**PROBLEM DETAILS:**
Make an exact copy of the entries below and leave any picture out of it.

»»

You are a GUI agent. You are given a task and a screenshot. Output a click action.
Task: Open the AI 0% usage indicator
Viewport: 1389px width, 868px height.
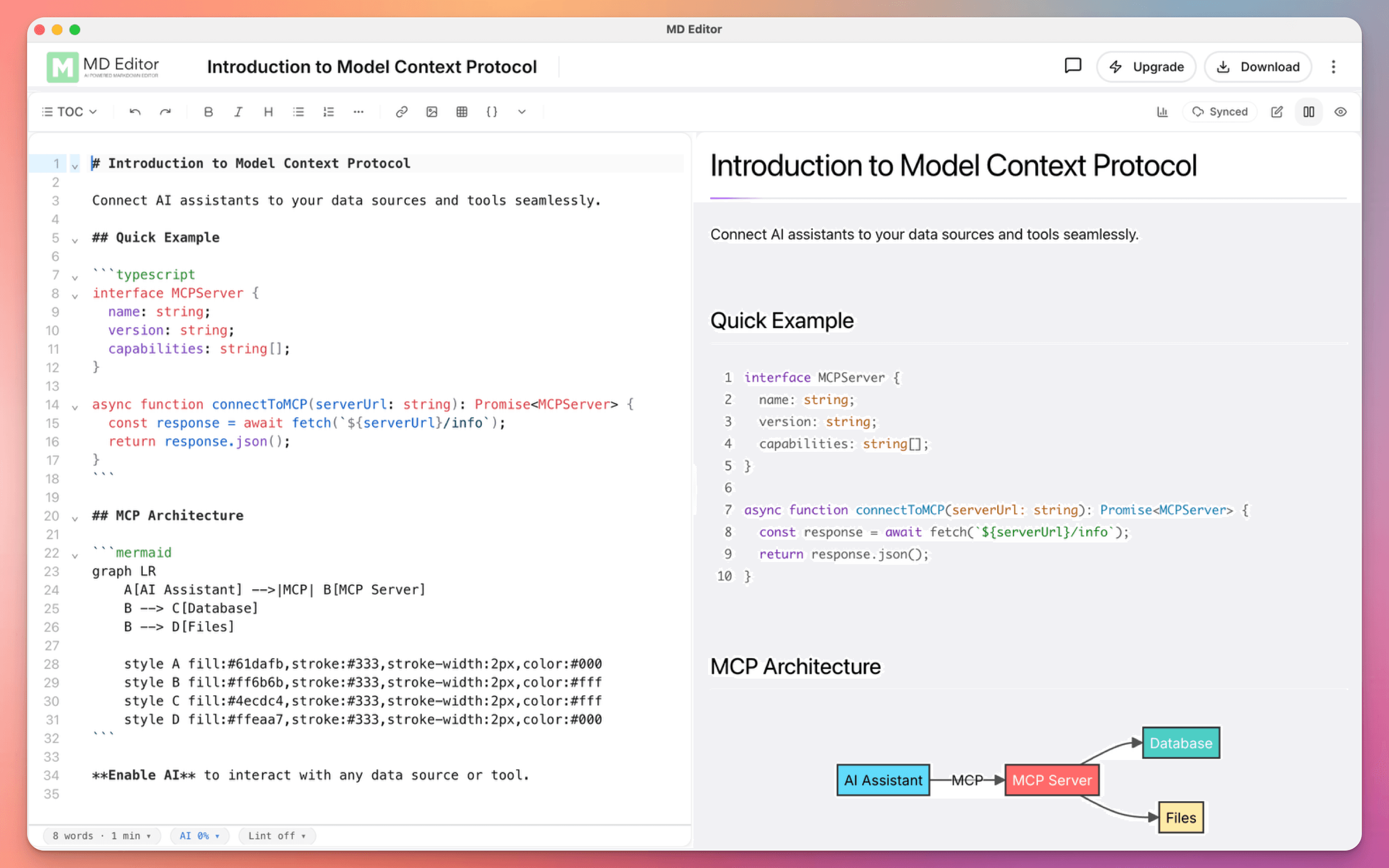point(199,836)
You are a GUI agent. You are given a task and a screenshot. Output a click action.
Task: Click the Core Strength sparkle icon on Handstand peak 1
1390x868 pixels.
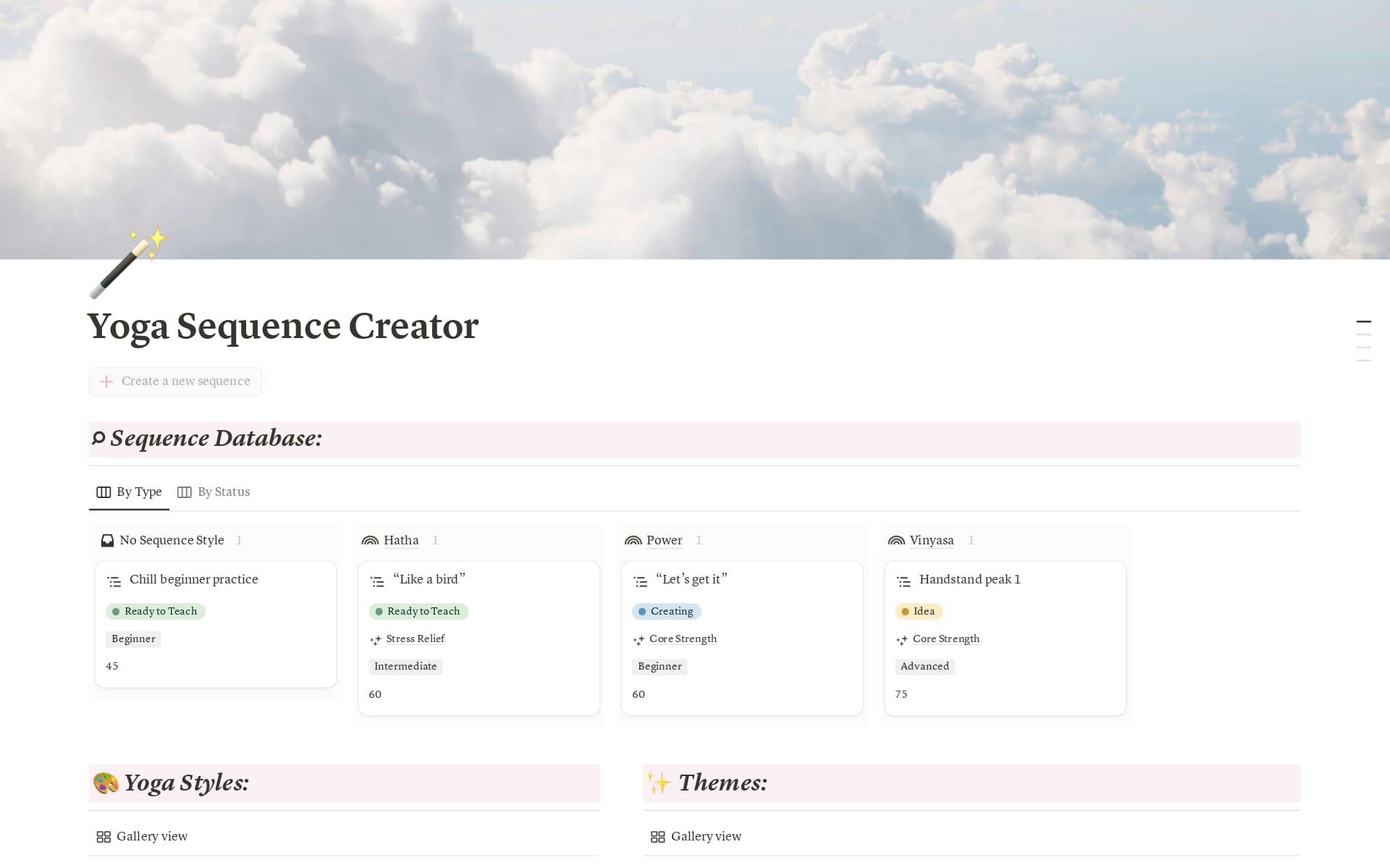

««

**EXPECTED OUTPUT:**
You are a GUI agent. You are given a task and a screenshot. Output a click action.
Task: Open the AI 0% usage indicator
Viewport: 1389px width, 868px height.
point(199,836)
You are a GUI agent. You are given a task and a screenshot. Output a click action.
Task: Click the Core Strength sparkle icon on Handstand peak 1
1390x868 pixels.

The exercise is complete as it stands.